SG: Your stories suit to the format of the short film perfectly. However, the distribution of short films has much more difficulties than that of feature films. Short film audiences and festival audiences are still niche. Will we be able to reach intelligent souls everywhere?
BB: That Bárbara and I work between the world of cinema and art, we have the advantage of engaging different audiences in this regard. What can be interesting is the form of aesthetic experience as decreed by the physical differences of a cinematic presentation and an installative, continuously running exhibition.
SG: My Disco Sailing colleagues and I were recently discussing a theory according to which each individual should dance or perform at least one minute per day, anywhere, under every circumstance. Your work is making a tribute to this kind of daily performance as well. What would happen if we’ve had this as a daily-basis regulation? Do you think one minute dance can lead us towards a better world?

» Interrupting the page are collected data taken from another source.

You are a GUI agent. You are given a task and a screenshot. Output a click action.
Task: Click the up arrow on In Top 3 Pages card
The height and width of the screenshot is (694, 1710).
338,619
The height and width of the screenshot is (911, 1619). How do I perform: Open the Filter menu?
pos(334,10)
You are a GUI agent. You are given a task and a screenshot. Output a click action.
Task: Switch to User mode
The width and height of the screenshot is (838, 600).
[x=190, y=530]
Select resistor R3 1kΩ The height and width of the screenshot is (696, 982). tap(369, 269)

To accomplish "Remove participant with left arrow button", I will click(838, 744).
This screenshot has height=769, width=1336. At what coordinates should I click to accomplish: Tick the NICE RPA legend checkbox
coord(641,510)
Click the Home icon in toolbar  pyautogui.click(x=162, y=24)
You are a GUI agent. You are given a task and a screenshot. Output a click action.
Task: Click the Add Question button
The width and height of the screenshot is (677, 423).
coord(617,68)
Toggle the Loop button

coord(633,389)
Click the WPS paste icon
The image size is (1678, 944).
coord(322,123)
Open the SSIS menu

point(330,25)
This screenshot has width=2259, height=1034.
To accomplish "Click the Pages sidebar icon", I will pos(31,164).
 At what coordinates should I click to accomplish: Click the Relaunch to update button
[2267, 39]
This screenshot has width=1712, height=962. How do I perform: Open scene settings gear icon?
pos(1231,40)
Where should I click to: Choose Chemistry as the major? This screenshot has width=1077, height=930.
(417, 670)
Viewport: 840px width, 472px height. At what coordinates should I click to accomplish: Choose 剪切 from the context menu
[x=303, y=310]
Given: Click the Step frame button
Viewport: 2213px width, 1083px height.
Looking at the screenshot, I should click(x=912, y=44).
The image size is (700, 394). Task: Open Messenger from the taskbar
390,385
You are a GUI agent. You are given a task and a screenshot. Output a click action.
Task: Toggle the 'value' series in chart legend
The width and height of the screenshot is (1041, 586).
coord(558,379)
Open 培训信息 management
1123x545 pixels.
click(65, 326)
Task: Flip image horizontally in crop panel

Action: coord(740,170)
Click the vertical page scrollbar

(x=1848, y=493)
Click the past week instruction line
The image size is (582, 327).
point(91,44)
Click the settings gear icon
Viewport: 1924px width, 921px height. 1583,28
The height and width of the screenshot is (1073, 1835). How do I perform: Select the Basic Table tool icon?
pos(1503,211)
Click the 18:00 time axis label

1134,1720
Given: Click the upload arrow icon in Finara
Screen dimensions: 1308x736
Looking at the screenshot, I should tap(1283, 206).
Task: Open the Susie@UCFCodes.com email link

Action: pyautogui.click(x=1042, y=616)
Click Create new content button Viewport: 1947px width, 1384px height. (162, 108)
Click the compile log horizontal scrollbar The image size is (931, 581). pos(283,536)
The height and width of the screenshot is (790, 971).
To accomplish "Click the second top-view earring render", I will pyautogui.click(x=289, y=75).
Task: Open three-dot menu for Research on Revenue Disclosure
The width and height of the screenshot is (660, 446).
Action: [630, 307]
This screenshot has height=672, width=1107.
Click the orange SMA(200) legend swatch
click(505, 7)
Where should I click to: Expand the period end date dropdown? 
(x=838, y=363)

BB: David Lynch is convinced that if everyone practiced transcendental meditation we could change the world, end hunger, war, poverty, and so on, if that was indeed our collective intention. It is incredible what we can manifest collectively when decided together. It’s true.
In many respects, perhaps a decent amount of the planet is already dancing for one minute a day (look at TikTok). Personally, I think dancing for a minute a day (I would suggest at least an hour) would definitely go in the right direction. One thing is for sure, we would be happier, and collectively being happier is the glue that binds us and the ointment that can heal our deepest wounds.